The U.S. trade deficit rose to its highest monthly level on record in February, hitting $71.1 billion, a 4.8 percent increase from the previous record set in January.
While trade activity was generally lower than in the previous month, the level of exports fell nearly three times as much as the level of imports.
The figures for 2021 thus far are a whopping 68.6 percent higher than the first two months of last year, before the pandemic took hold.
In some regards, the deficit is a sign of the relative strength of the U.S. economy, where strong fiscal stimulus has boosted demand for goods and services above levels seen overseas.

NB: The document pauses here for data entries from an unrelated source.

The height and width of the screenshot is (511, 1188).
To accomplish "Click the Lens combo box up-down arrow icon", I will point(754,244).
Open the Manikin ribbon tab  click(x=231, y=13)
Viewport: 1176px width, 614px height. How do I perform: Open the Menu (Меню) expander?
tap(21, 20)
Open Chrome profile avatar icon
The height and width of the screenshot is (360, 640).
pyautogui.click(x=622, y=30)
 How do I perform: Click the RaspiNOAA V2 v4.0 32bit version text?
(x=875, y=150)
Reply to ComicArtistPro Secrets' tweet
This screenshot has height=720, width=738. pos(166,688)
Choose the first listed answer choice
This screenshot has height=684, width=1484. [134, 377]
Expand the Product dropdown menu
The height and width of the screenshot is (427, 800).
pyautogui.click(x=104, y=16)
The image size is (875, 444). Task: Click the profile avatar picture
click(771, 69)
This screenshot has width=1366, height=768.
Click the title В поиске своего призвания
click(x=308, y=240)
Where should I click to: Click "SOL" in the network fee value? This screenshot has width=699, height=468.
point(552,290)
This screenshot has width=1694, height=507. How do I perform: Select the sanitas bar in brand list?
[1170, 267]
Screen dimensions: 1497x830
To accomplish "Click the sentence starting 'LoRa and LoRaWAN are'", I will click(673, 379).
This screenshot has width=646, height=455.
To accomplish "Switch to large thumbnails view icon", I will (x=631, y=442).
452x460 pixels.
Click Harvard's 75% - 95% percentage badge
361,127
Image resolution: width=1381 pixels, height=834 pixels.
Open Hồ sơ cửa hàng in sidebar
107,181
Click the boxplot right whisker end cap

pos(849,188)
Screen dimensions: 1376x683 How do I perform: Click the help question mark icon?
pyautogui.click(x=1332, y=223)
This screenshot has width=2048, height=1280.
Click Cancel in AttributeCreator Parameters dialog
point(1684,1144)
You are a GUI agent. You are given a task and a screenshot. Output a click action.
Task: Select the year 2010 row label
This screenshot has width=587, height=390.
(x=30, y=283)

The data represent a bitter legacy for former President Trump, who railed against the trade deficit in his 2016 campaign for the presidency, and started a slew of trade wars to renegotiate the terms of trade between America and its trading partners.
Biden’s trade representative, Katherine Tai, has signaled that she will keep many of the tariffs in place until negotiated settlements can be reached with trade partners, though the administration has already deescalated tensions and suspended some barriers with Europe and the United Kingdom.
Economists say that trade deficits are not inherently bad for the economy, but can be a sign of global imbalances or stalling economic productivity.
They have also become a political talking point in recent years, which could raise pressure on the Biden administration to enact policies that would rein in the trade deficit.